---------- RECORDS FOR THE EXERCISE

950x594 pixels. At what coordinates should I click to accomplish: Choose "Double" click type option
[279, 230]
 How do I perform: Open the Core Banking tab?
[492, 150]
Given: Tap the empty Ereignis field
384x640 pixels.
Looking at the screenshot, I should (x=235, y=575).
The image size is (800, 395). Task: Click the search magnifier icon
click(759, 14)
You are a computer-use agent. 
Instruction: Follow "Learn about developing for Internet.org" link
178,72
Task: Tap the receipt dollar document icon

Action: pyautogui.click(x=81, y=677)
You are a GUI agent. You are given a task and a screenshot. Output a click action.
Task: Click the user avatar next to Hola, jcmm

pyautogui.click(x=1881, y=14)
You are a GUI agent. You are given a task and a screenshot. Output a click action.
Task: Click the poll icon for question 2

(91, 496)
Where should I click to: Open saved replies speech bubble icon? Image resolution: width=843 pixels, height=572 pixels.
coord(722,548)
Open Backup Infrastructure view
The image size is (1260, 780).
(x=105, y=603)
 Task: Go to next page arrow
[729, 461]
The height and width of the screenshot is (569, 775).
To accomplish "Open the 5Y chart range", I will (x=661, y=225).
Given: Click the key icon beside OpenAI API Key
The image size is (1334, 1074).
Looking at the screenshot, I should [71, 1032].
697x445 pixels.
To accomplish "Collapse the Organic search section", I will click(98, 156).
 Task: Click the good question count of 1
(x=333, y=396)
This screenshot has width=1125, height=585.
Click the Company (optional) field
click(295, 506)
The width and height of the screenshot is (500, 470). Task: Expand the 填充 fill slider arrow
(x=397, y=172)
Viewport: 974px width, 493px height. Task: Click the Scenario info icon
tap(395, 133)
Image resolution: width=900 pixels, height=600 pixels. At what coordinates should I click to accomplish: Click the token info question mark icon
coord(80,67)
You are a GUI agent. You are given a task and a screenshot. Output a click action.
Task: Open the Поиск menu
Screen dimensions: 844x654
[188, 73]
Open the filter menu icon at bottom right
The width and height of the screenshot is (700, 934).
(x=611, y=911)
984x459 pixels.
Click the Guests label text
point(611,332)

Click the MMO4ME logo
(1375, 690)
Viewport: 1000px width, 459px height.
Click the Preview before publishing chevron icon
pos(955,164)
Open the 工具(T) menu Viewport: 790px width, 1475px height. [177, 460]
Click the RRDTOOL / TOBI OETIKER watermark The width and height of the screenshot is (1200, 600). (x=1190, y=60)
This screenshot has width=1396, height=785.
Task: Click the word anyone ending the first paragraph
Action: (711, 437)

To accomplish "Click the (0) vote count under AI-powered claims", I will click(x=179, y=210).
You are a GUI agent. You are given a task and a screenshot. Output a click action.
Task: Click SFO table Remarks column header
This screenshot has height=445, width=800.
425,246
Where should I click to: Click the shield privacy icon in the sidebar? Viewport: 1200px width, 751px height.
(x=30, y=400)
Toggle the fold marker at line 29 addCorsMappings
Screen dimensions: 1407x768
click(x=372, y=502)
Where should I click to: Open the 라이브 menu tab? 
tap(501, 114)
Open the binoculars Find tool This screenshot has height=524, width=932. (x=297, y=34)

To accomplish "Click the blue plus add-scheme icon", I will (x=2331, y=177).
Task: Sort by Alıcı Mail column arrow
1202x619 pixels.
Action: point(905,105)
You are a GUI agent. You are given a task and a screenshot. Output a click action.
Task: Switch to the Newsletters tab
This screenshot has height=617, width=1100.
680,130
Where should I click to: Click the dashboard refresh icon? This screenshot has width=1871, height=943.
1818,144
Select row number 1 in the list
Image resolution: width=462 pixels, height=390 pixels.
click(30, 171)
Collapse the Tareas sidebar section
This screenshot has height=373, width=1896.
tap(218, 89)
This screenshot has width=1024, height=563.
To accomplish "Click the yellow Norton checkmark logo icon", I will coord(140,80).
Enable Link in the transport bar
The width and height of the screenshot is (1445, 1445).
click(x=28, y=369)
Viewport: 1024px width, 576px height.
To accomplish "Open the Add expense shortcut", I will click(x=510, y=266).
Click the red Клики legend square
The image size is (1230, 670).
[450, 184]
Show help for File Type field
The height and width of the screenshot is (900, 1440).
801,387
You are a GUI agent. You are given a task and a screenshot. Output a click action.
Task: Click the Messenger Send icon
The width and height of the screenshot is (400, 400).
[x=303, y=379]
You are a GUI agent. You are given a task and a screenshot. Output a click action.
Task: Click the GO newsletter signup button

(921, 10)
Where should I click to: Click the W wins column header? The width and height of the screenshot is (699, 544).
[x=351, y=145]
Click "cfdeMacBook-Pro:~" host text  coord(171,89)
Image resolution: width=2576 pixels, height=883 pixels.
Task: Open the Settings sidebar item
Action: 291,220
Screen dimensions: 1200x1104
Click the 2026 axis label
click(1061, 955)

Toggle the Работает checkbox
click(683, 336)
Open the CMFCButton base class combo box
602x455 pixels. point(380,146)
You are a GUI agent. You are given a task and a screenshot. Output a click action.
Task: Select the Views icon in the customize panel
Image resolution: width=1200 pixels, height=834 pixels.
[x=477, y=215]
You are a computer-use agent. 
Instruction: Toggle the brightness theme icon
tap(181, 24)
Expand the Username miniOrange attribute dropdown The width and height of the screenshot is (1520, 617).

--------------------

EXERCISE INSTRUCTIONS: Reproducing the whole listing above is not the task. Copy exactly only the lines from the one with "Task: Click the user" to the one with "Given: Click the", both kept.

RESPONSE TO THE TASK:
Task: Click the user avatar next to Hola, jcmm

pyautogui.click(x=1881, y=14)
You are a GUI agent. You are given a task and a screenshot. Output a click action.
Task: Click the poll icon for question 2

(91, 496)
Where should I click to: Open saved replies speech bubble icon? Image resolution: width=843 pixels, height=572 pixels.
coord(722,548)
Open Backup Infrastructure view
The image size is (1260, 780).
(x=105, y=603)
 Task: Go to next page arrow
[729, 461]
The height and width of the screenshot is (569, 775).
To accomplish "Open the 5Y chart range", I will (x=661, y=225).
Given: Click the key icon beside OpenAI API Key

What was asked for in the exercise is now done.